WHAT THE EXERCISE ASKS — Put the records below into a Markdown table with the columns "No." and "Text", one numbered row per record, skipping blank ones. Leave the pictures out of the answer.

# Start of EXCERPTED DATA

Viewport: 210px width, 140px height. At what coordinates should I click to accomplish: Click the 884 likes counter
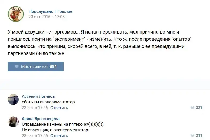click(x=53, y=67)
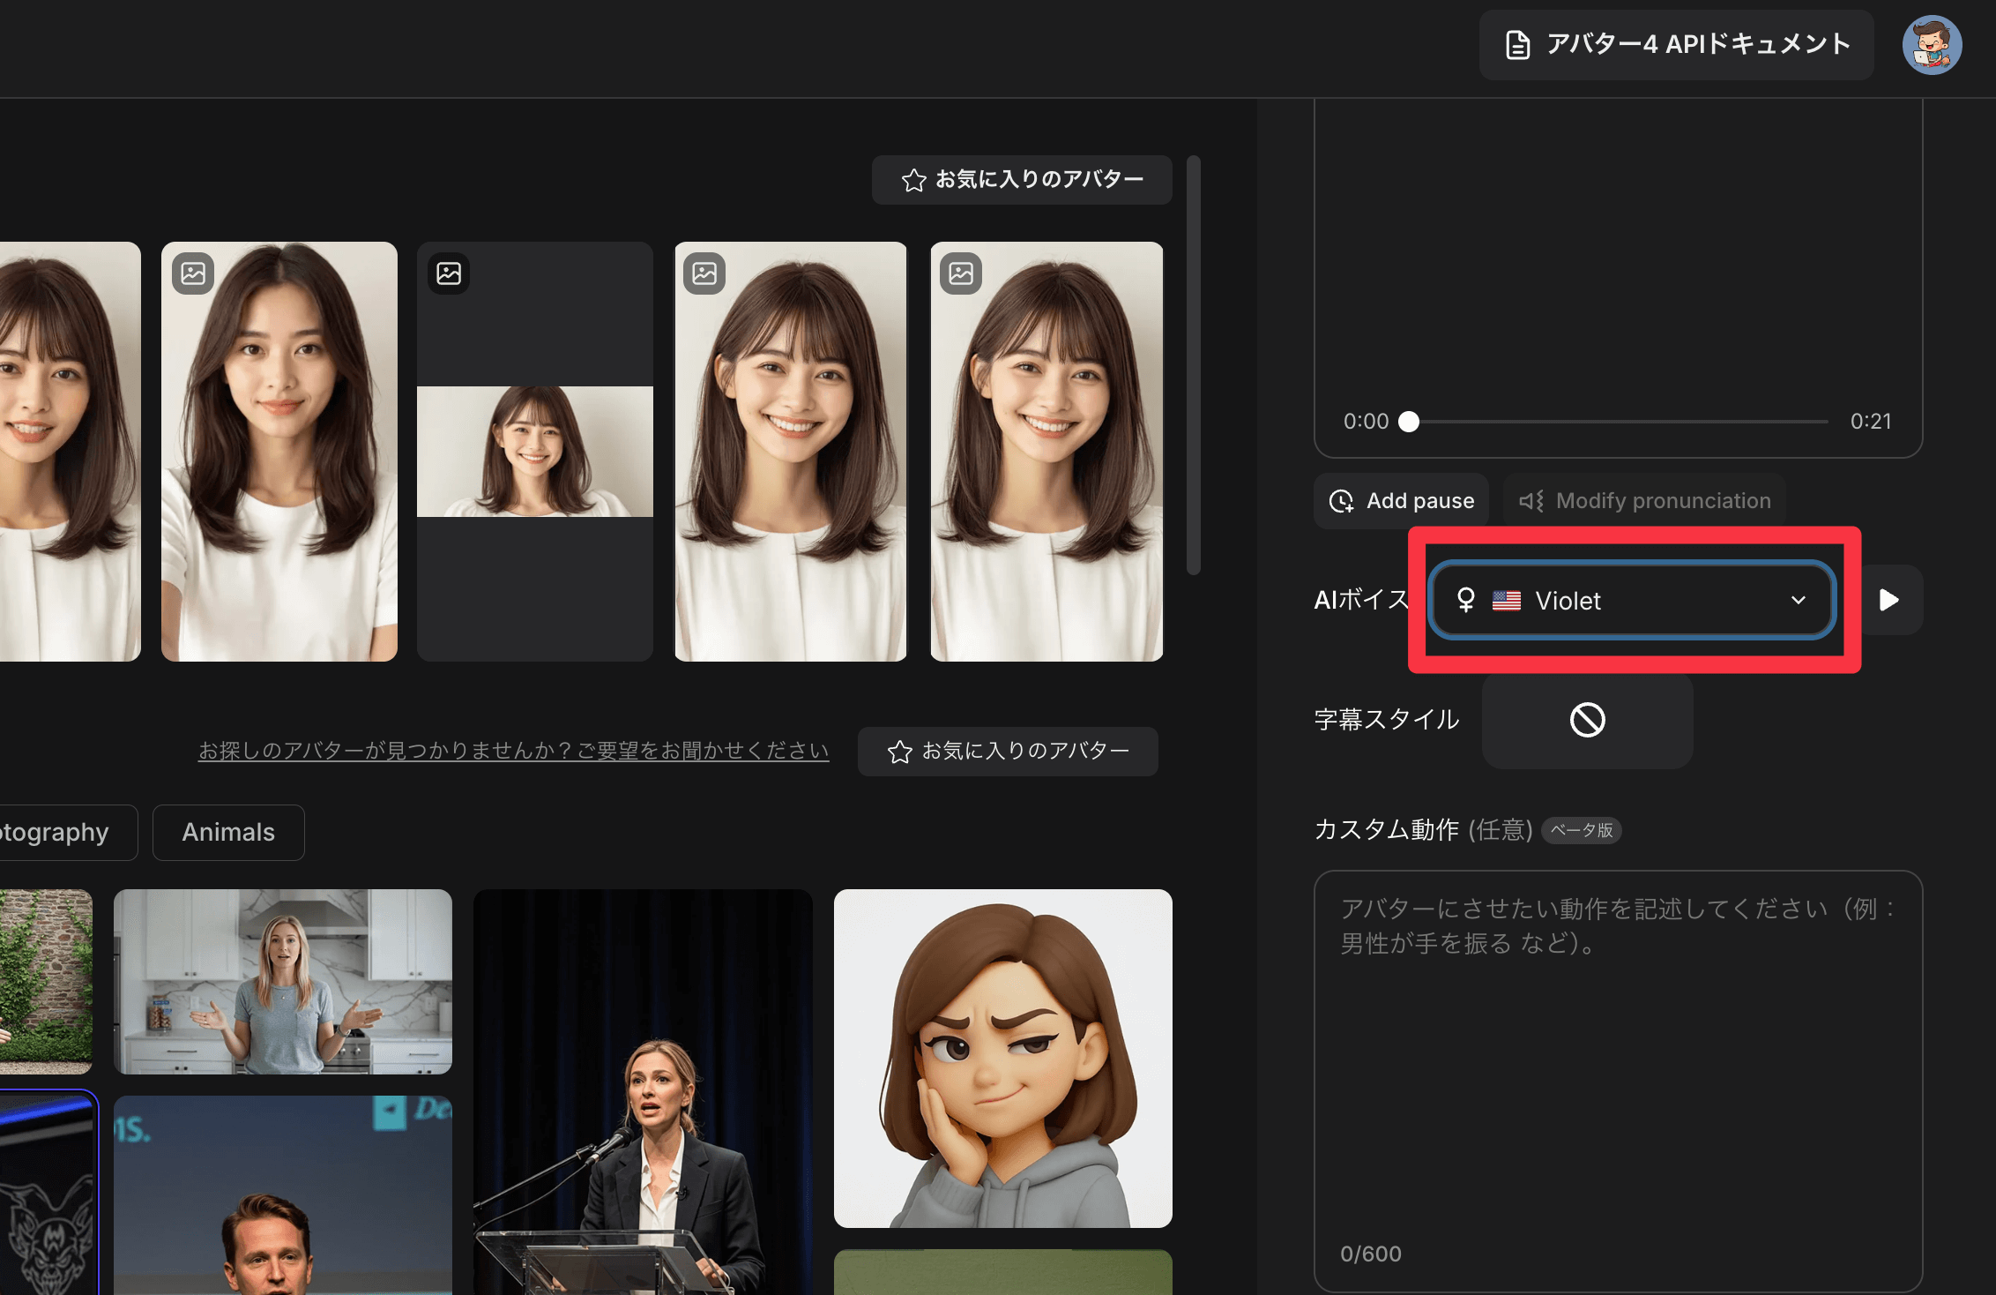Toggle subtitles off with the prohibition button
Viewport: 1996px width, 1295px height.
(1587, 721)
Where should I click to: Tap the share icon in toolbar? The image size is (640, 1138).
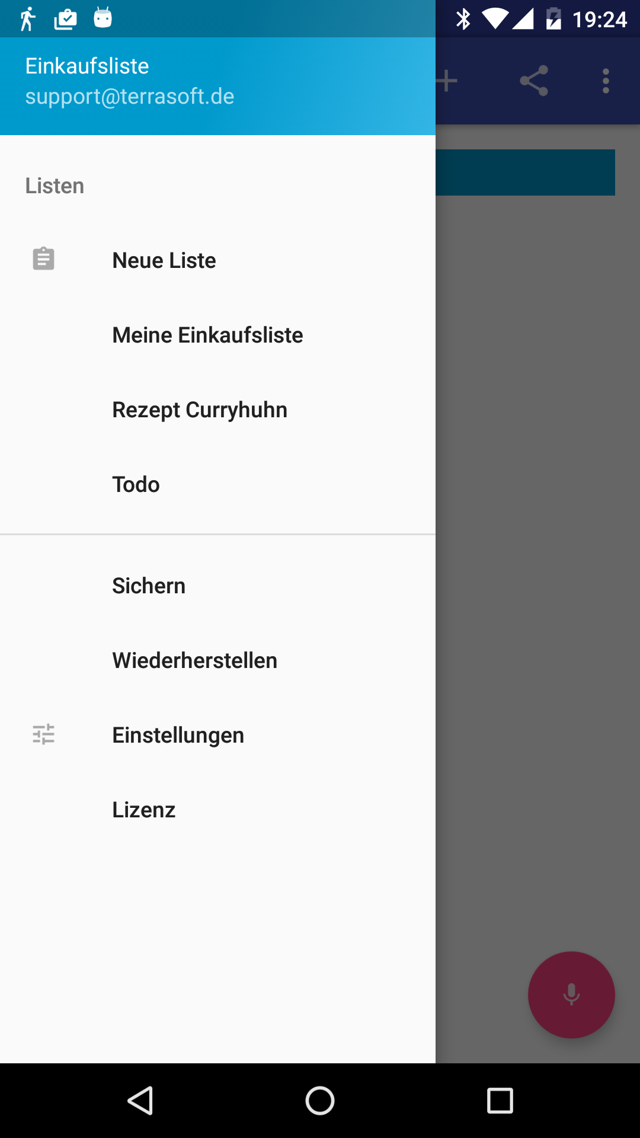click(x=534, y=81)
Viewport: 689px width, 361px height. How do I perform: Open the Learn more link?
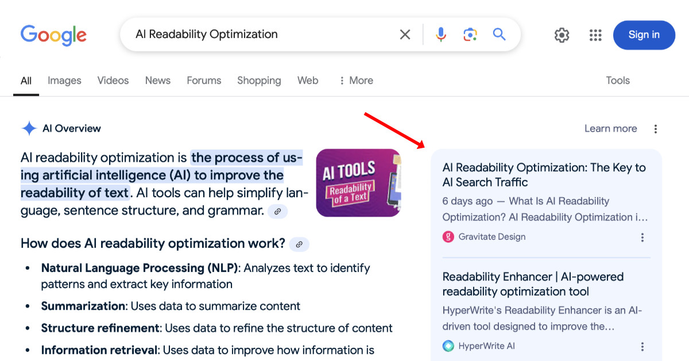click(610, 128)
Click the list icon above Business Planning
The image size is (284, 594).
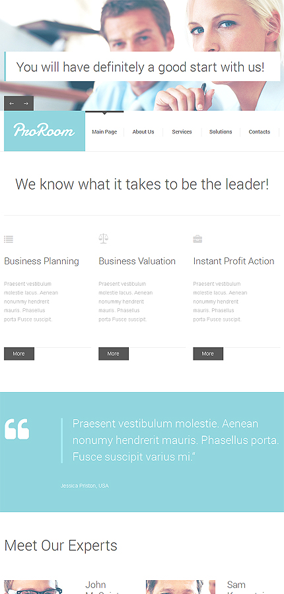(9, 239)
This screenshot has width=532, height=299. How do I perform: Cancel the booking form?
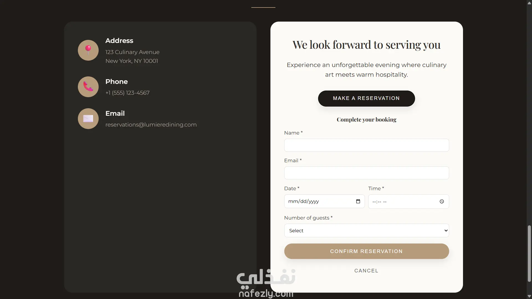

# End of EXCERPTED DATA

THE RESULT —
| No. | Text |
|---|---|
| 1 | Viewport: 210px width, 140px height. At what coordinates should I click to accomplish: Click the 884 likes counter |
| 2 | click(x=53, y=67) |
| 3 | Toggle subtitles off with the prohibition button |
| 4 | Viewport: 1996px width, 1295px height. |
| 5 | (1587, 721) |
| 6 | Where should I click to: Tap the share icon in toolbar? The image size is (640, 1138). |
| 7 | click(x=534, y=81) |
| 8 | Viewport: 689px width, 361px height. How do I perform: Open the Learn more link? |
| 9 | click(610, 128) |
| 10 | Click the list icon above Business Planning |
| 11 | The image size is (284, 594). |
| 12 | (9, 239) |
| 13 | This screenshot has width=532, height=299. How do I perform: Cancel the booking form? |